● Task to carry out: Find the line containing "RODO (18, 2554)" in the records below. Copy exactly that line and each one after it, ending at the line containing "Zobacz noclegi (182, 139)", and nothing more.

____ Supplied records

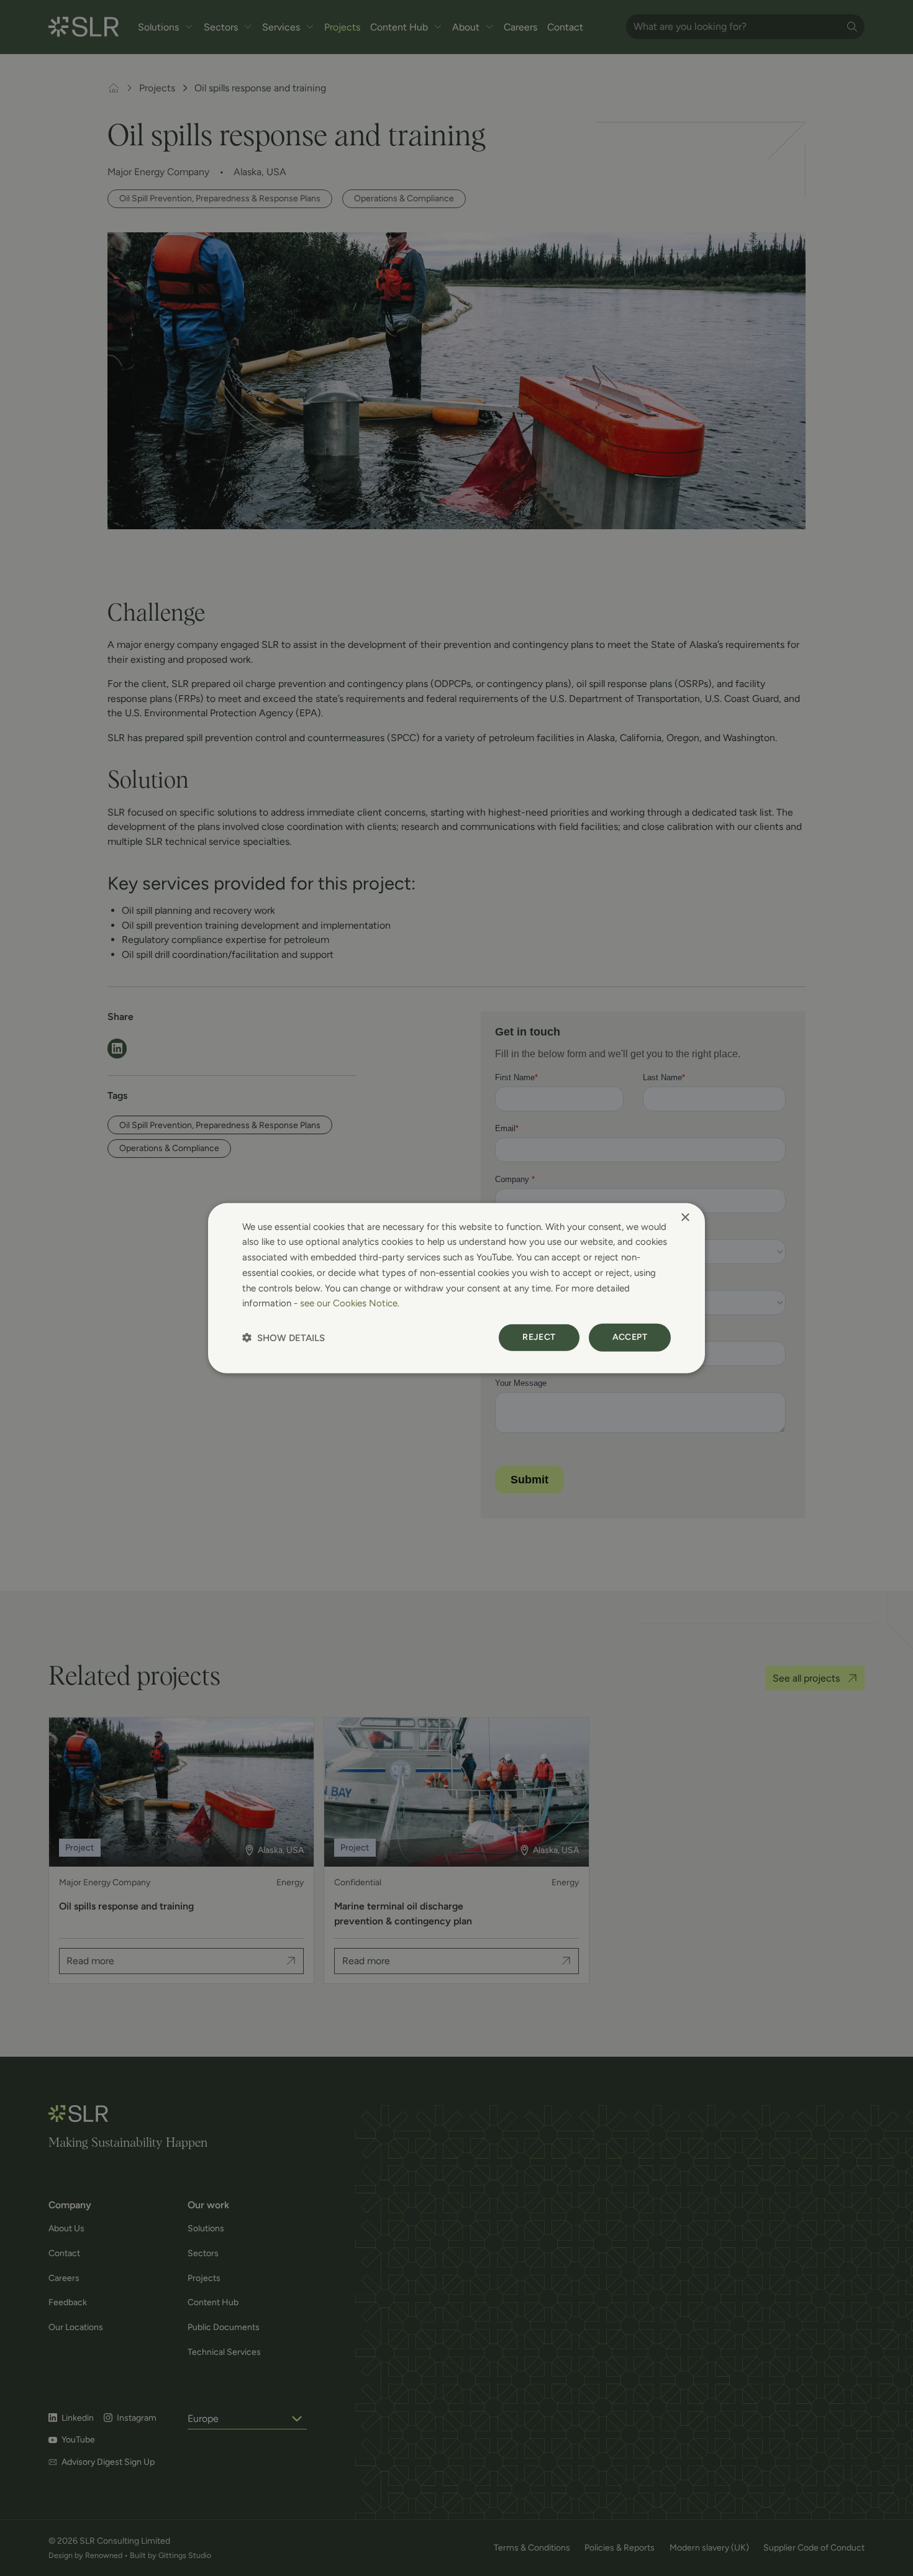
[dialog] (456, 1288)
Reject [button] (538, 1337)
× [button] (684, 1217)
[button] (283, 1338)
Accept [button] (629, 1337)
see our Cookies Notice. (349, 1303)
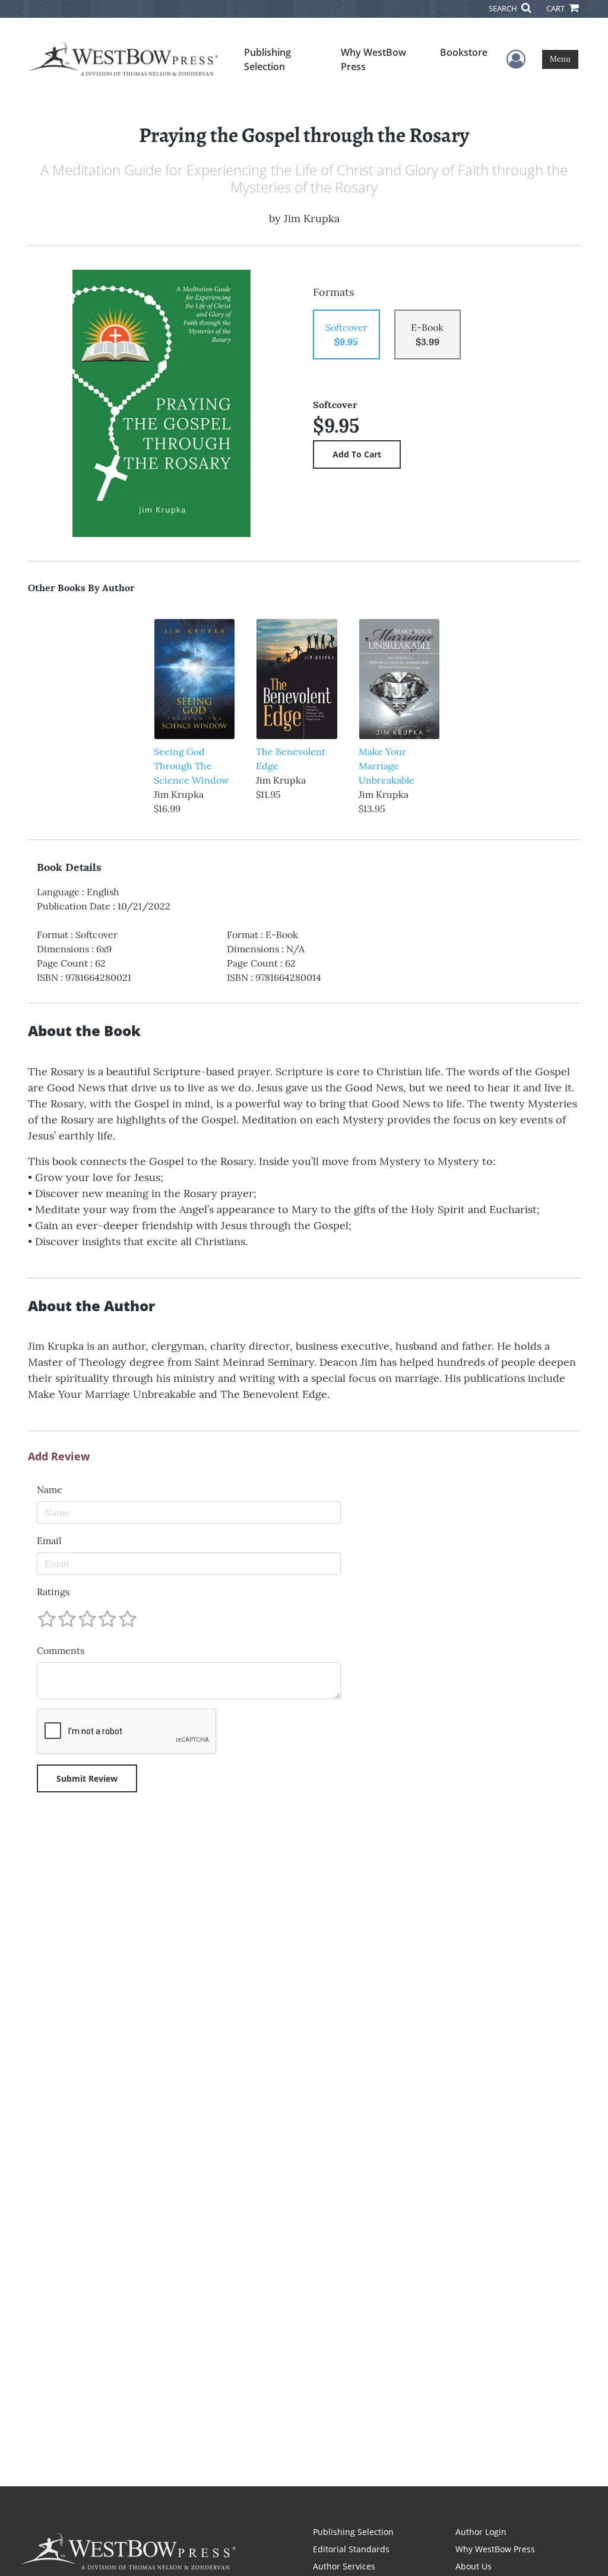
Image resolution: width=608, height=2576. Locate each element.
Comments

________
____ Supplied records

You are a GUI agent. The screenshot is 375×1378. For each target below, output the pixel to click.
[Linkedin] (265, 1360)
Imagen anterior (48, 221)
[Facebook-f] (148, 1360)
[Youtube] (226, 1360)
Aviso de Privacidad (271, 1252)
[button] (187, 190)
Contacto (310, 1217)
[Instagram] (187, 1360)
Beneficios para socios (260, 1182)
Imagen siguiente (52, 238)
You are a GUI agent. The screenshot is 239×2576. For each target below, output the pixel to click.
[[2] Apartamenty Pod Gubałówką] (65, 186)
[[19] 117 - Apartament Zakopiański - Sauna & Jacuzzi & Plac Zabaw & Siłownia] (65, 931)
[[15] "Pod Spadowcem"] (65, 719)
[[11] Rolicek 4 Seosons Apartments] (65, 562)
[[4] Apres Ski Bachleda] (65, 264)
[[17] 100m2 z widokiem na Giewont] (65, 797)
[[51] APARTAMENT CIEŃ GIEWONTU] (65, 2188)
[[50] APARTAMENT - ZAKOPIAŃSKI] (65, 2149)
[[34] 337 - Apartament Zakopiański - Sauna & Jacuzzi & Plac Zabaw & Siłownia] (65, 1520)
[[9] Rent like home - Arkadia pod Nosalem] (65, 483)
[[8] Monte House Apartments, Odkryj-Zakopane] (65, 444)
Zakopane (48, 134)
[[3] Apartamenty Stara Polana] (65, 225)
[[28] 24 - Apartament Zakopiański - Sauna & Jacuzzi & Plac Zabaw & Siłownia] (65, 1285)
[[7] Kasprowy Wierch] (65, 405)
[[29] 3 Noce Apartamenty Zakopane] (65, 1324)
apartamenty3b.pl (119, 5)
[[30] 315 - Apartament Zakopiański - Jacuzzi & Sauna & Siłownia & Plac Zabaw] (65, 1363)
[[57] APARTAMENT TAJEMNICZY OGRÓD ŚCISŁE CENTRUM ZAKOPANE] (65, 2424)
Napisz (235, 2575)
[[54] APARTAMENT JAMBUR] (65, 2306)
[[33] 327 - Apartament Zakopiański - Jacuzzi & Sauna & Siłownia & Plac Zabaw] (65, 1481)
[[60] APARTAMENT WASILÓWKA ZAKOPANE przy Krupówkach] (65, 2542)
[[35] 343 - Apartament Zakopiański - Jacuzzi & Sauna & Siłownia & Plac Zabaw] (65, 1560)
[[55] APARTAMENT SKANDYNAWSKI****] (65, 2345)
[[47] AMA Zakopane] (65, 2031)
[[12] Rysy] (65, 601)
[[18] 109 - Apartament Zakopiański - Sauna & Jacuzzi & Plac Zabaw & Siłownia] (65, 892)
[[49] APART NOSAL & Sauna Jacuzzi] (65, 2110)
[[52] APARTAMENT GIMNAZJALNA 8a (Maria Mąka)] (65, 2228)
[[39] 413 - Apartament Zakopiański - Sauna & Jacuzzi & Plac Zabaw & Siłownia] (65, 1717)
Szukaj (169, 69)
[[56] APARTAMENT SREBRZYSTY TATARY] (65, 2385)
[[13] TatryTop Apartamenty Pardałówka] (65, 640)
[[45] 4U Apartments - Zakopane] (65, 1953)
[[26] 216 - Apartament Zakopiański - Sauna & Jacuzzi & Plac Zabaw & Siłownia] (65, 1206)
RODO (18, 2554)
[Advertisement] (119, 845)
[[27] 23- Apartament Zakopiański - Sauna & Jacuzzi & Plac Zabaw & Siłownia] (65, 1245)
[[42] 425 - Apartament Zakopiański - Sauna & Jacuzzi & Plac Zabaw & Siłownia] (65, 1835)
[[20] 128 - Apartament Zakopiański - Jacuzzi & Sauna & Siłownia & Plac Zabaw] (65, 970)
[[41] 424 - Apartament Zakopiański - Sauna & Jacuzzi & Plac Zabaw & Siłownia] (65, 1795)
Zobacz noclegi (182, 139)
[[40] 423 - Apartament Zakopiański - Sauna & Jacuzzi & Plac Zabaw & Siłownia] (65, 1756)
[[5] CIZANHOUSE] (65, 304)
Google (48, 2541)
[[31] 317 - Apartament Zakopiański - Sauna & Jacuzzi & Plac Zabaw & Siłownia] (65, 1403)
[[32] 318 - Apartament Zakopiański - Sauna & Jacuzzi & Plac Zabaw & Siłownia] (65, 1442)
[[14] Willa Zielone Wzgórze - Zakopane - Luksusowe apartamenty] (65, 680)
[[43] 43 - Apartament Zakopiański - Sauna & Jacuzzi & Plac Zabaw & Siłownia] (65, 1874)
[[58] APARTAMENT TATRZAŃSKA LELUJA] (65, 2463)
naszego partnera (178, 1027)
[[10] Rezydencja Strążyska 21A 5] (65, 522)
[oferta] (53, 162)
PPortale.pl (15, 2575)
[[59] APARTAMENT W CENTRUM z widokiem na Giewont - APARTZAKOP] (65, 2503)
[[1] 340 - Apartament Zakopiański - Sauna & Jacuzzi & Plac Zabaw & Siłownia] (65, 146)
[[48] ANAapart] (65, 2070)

________
____ Supplied records

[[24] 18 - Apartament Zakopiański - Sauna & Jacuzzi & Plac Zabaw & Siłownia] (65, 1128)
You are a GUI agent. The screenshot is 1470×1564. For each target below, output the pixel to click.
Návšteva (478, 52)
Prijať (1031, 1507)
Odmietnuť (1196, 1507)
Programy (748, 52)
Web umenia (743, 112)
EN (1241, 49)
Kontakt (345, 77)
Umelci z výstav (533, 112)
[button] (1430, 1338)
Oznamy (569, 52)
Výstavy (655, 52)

________

● Exercise output:
RODO (18, 2554)
[Advertisement] (119, 845)
[[27] 23- Apartament Zakopiański - Sauna & Jacuzzi & Plac Zabaw & Siłownia] (65, 1245)
[[42] 425 - Apartament Zakopiański - Sauna & Jacuzzi & Plac Zabaw & Siłownia] (65, 1835)
[[20] 128 - Apartament Zakopiański - Jacuzzi & Sauna & Siłownia & Plac Zabaw] (65, 970)
[[41] 424 - Apartament Zakopiański - Sauna & Jacuzzi & Plac Zabaw & Siłownia] (65, 1795)
Zobacz noclegi (182, 139)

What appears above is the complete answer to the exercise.